It is daunting to come back to blogging after letting time slip away. Do I recap every event? Move on and pretend like I wasn't away? Who knows. Just going to write, see what happens.
The last two weeks before my birthday were pretty symbolic of my last year. Amazing highs... including the awesome marathon and all the support I received from friends and loved ones, four fantastic Thanksgiving dinners that reflected all the different "groups" we are fortunate enough to be associated with, a lovely birthday day spent with my men, Trent and Pilot out hiking in nature and then boogie-ing down until the wee hours of the morning with good friends.
And some pretty rough lows... most prominently the passing of my best friend's mother. Suddenly and all too soon, she lost her fight against cervical cancer. I spent a lot of time on the phone with my friend, but couldn't find the words to say to make it better. I felt like a failure, here I am, a cancer biologist... giving fruit flies tumors. I felt stifled by this never-ending degree I am chasing, terribly homesick being so far away, and just down.

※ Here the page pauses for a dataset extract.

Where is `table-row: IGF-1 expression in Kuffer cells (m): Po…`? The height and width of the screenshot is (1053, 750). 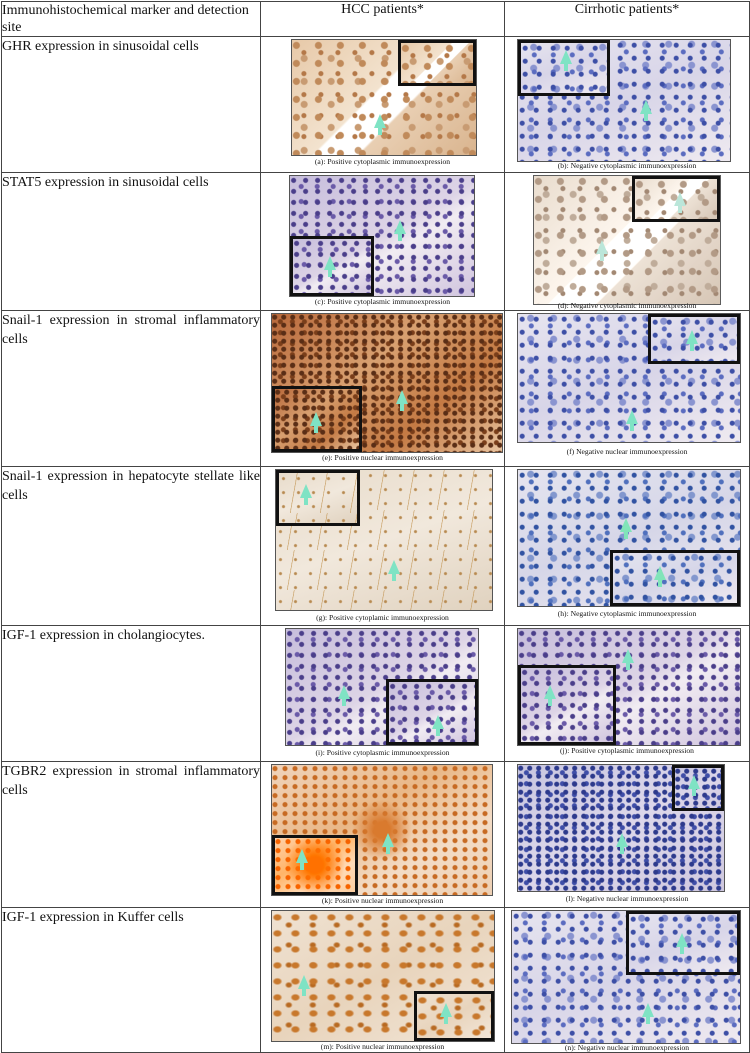 table-row: IGF-1 expression in Kuffer cells (m): Po… is located at coordinates (376, 980).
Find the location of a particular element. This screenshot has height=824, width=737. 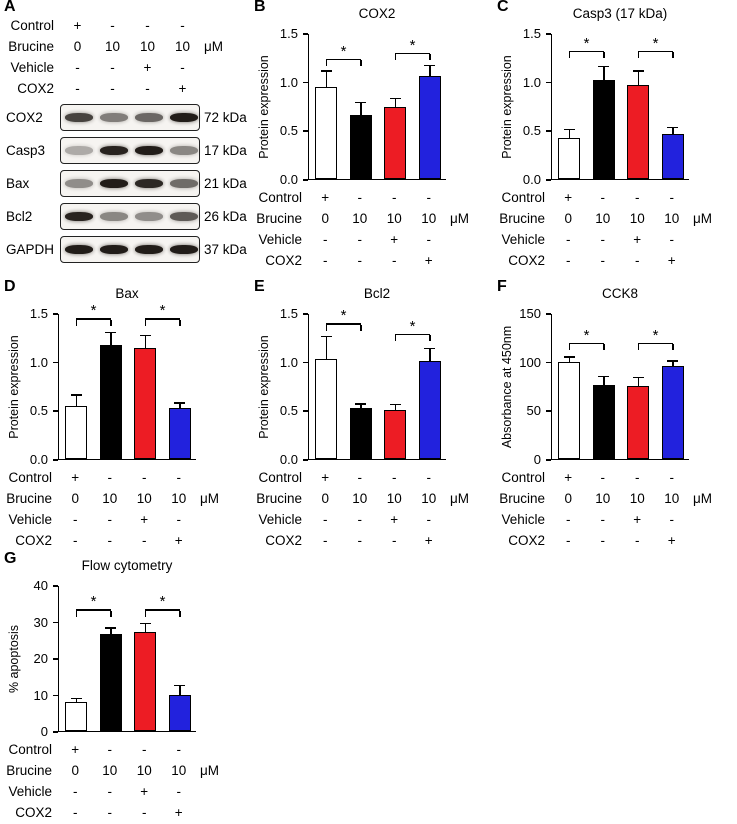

But also, like this year in general, I found my way back to the surface. I leaned hard on some good friends (especially Amanda and the lovely ladies of our first Thanksgiving, Becca, Sheila and Rebecca). I threw myself into cooking for my friends and helping co-host a bachelorette party to much success. I ran a lot. I did a lot of yoga. I worked like a mad man on this paper, being SO close to being done with it and so ready to move on to the next chapter. And I started, as I have noticed I tend to do in response to trying times, to make big life decisions. Including pretty conclusively deciding on my post-doc lab. I am a little hesitant to discuss it right now, as it is a fairly big leap and I don't want to jinx myself, but it feels amazingly right (SO many thanks to my friend Calen for making me think about what I would want to do if I could do ANYTHING... and then going for it). And on Saturday night, moments before heading into the bar to dance my birthday night away, I got to tell these plans to my best friend. And I felt like I finally was doing something to help.
But through it all, as always, I had Trent. Despite being insanely busy (I have no idea how he is managing these days), he was there for me. I am quite an extrovert and get energized by being surrounded by people and crowds. Therefore, I often feel that he doesn't get the best of me. It is after the party is over, after the friends have left, that I tend to fall apart. And that's when he is there for me. To talk, to just sit and be sad, to go on long runs with me... he's always there. I am so fortunate.